** RECORDS FOR PROCESSING follows **
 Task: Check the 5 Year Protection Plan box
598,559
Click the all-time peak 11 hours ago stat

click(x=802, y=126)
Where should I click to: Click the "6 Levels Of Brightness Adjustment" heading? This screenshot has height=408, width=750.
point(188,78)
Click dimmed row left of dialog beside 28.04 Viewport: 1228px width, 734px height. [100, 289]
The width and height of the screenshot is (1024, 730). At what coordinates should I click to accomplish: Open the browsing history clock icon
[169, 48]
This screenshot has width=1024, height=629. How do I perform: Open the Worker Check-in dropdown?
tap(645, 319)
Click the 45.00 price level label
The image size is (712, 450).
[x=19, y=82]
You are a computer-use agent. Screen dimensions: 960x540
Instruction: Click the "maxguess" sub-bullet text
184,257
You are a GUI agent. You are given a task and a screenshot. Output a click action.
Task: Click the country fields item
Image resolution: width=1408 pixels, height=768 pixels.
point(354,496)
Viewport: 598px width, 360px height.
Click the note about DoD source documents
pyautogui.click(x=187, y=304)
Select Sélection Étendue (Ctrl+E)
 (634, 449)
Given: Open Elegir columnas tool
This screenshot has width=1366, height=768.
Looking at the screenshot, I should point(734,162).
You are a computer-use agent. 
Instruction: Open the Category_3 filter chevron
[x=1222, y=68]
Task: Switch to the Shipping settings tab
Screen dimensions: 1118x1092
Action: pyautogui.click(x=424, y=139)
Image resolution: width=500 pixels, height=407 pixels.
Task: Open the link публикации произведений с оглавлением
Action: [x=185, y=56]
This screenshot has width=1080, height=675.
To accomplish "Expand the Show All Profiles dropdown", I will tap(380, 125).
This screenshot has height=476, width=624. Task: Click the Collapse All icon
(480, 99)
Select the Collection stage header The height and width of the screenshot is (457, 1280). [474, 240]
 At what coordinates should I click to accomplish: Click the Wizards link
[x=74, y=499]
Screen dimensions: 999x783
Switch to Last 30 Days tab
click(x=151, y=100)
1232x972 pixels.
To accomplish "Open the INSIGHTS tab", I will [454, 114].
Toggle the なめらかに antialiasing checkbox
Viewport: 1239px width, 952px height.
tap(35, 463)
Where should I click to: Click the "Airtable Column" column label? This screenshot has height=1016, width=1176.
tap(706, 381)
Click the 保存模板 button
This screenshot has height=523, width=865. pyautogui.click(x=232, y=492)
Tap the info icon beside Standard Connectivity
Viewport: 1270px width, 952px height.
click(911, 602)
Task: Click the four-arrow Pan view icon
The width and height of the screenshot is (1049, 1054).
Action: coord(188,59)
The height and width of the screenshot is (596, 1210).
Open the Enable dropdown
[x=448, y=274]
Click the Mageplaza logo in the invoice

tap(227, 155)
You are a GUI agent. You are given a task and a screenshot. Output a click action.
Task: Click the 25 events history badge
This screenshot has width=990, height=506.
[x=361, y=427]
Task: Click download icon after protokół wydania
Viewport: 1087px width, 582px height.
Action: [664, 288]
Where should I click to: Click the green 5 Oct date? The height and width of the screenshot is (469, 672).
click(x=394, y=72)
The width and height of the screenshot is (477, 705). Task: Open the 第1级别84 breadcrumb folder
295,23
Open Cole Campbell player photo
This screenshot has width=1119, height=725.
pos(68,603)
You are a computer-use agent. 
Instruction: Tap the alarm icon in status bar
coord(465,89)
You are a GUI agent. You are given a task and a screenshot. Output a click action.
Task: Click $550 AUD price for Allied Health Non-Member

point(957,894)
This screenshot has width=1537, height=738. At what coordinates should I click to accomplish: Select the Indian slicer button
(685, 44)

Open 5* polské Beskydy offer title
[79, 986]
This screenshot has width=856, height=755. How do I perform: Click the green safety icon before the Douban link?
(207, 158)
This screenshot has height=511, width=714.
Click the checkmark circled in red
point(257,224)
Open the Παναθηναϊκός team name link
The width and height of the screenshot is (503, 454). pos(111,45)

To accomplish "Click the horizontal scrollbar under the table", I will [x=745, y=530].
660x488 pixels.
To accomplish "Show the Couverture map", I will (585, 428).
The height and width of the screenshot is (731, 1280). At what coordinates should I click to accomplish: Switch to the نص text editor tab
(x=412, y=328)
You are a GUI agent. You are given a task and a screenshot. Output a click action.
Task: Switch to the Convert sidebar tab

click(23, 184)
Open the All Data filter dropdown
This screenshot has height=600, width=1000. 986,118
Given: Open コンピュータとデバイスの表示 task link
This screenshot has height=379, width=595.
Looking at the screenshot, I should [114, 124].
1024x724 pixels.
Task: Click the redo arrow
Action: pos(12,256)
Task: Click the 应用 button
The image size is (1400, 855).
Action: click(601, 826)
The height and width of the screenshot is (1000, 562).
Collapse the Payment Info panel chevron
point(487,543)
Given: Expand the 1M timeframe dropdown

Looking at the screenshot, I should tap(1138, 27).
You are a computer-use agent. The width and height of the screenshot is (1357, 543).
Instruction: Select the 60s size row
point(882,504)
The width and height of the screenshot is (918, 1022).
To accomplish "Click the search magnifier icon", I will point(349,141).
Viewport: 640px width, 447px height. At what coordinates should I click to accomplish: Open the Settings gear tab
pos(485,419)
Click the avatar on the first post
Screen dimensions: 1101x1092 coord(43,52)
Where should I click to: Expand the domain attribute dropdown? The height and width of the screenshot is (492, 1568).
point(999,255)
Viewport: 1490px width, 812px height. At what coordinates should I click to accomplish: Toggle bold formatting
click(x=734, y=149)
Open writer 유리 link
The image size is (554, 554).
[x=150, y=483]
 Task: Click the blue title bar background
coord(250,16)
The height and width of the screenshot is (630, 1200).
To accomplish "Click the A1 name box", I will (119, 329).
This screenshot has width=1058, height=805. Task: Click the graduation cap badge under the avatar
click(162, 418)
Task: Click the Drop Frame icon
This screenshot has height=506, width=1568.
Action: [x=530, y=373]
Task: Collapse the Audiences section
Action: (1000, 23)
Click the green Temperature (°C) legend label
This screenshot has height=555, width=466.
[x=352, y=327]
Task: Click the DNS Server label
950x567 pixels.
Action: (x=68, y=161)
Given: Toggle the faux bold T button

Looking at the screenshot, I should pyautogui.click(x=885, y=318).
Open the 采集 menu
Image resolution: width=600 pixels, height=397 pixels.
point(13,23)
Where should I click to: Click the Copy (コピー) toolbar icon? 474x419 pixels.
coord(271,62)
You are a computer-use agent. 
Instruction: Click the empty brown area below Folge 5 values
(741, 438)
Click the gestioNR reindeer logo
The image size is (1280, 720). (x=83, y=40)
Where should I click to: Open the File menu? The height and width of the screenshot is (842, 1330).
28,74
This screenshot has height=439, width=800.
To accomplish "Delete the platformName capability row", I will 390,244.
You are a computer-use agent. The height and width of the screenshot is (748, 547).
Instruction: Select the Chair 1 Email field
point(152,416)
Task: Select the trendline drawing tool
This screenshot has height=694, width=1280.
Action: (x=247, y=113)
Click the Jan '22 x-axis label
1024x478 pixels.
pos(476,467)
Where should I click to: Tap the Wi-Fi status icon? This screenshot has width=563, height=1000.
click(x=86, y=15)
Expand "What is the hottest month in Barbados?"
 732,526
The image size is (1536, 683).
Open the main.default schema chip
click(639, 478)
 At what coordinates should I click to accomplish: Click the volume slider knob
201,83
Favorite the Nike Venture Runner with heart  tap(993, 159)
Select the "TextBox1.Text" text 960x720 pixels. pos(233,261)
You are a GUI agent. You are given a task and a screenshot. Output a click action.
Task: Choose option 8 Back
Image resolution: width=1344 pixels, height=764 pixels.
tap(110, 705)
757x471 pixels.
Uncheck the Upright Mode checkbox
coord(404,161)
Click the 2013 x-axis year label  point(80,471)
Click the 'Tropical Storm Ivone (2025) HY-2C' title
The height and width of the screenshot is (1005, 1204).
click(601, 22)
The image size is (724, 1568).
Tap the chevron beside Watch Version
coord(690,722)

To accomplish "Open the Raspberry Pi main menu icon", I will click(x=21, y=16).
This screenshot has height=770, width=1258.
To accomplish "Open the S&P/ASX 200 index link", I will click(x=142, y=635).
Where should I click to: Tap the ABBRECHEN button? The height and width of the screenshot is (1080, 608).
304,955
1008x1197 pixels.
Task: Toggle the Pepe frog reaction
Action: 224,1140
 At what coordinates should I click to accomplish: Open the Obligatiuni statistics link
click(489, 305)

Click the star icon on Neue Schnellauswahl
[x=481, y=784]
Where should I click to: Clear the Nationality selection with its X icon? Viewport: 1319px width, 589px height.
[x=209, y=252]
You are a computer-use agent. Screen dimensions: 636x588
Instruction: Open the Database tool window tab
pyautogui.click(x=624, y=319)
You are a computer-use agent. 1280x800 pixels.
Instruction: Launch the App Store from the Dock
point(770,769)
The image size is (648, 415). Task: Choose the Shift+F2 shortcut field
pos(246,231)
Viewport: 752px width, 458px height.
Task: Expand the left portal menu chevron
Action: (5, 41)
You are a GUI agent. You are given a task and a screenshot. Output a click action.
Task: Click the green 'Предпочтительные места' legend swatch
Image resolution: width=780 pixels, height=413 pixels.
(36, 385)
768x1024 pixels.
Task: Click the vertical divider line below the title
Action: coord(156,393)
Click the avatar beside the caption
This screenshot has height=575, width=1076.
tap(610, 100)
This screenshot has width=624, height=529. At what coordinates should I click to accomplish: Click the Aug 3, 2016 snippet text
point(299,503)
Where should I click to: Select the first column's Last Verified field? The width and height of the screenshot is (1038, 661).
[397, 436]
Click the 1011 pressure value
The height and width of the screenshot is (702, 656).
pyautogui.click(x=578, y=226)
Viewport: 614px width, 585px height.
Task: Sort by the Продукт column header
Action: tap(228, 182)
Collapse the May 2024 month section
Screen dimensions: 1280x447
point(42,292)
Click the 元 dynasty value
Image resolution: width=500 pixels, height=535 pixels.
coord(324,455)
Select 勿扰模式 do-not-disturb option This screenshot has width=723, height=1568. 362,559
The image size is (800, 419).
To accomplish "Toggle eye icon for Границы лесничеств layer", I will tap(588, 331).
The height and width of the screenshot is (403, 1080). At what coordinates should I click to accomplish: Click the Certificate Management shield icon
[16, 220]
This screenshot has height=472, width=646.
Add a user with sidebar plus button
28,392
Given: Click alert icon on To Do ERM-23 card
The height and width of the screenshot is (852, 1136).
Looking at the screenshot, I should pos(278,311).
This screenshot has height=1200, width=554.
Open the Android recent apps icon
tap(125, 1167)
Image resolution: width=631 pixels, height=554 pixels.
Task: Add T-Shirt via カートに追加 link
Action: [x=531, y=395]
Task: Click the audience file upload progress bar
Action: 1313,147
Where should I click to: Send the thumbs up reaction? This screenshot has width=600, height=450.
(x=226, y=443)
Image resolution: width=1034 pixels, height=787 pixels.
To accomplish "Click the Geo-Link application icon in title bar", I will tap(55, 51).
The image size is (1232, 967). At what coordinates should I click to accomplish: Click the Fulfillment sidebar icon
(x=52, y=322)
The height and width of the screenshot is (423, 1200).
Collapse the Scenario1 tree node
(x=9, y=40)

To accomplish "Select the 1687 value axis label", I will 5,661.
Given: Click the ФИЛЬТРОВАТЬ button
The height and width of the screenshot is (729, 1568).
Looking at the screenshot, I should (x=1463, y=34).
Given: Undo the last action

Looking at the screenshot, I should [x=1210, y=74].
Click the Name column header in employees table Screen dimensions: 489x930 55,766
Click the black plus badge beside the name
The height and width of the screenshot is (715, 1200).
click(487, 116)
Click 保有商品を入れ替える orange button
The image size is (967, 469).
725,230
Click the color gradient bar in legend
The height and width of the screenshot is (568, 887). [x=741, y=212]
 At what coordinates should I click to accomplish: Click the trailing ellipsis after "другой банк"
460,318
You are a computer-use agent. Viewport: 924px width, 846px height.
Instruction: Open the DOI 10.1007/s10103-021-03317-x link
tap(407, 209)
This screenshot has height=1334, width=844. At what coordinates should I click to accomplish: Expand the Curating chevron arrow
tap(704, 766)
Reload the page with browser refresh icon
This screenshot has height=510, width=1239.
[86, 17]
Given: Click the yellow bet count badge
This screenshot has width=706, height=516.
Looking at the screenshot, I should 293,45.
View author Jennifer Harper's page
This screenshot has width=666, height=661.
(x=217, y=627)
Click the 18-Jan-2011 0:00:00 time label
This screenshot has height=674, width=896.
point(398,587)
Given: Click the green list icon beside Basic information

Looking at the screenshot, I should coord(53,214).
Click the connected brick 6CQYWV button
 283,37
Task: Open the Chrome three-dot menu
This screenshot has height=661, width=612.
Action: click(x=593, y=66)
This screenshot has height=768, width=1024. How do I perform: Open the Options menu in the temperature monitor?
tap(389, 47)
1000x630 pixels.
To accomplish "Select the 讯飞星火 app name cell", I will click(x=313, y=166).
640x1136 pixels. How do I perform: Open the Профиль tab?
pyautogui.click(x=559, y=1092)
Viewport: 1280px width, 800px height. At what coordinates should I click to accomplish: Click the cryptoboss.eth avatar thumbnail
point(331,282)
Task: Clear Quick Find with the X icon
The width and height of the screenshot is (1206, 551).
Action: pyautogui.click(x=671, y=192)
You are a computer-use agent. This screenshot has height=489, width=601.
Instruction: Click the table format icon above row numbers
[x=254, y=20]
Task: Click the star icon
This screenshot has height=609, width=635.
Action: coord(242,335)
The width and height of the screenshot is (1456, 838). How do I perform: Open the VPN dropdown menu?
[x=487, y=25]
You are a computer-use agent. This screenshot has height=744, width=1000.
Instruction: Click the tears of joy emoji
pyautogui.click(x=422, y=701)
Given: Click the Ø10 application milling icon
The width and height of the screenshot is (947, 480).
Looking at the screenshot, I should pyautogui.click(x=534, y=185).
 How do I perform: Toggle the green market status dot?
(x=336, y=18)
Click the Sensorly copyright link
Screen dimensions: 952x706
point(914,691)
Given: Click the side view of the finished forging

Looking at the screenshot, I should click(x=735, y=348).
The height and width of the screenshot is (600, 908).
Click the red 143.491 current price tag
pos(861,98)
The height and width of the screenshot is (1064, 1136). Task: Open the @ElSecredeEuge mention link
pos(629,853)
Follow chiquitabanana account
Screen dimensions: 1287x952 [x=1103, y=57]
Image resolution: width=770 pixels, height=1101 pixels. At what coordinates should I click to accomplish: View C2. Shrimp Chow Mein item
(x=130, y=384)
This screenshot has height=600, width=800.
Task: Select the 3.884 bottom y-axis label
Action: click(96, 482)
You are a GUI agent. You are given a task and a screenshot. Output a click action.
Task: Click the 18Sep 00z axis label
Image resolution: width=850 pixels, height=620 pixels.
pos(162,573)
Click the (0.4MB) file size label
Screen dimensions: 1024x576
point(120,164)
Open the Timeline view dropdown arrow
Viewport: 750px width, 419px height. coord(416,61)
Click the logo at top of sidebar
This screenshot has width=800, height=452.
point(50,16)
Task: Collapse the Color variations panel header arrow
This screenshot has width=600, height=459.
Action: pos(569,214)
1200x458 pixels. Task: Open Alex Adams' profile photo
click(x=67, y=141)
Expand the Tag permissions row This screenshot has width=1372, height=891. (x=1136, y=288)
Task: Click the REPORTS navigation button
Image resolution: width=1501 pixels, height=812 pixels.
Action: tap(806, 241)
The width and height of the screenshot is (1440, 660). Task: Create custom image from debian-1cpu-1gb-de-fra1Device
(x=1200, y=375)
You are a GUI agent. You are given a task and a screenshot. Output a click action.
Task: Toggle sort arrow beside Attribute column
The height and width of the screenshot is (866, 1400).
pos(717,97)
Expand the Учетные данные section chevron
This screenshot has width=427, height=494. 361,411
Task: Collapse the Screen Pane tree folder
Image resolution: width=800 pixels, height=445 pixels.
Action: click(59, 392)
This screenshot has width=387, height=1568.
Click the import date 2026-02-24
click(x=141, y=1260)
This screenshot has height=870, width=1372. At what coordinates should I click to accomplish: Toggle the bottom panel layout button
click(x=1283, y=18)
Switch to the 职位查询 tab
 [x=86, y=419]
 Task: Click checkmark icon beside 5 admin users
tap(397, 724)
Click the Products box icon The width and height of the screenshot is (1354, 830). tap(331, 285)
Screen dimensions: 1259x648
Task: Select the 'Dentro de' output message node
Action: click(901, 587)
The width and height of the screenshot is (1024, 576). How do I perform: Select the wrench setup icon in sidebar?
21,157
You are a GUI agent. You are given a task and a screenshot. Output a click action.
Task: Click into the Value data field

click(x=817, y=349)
** End of RECORDS FOR PROCESSING **
PROBLEM REQUIREMENTS —
Your job is to copy out every line from the records above that has the word "application".

RESULT OF THIS EXERCISE —
To accomplish "Click the Geo-Link application icon in title bar", I will tap(55, 51).
Given: Click the Ø10 application milling icon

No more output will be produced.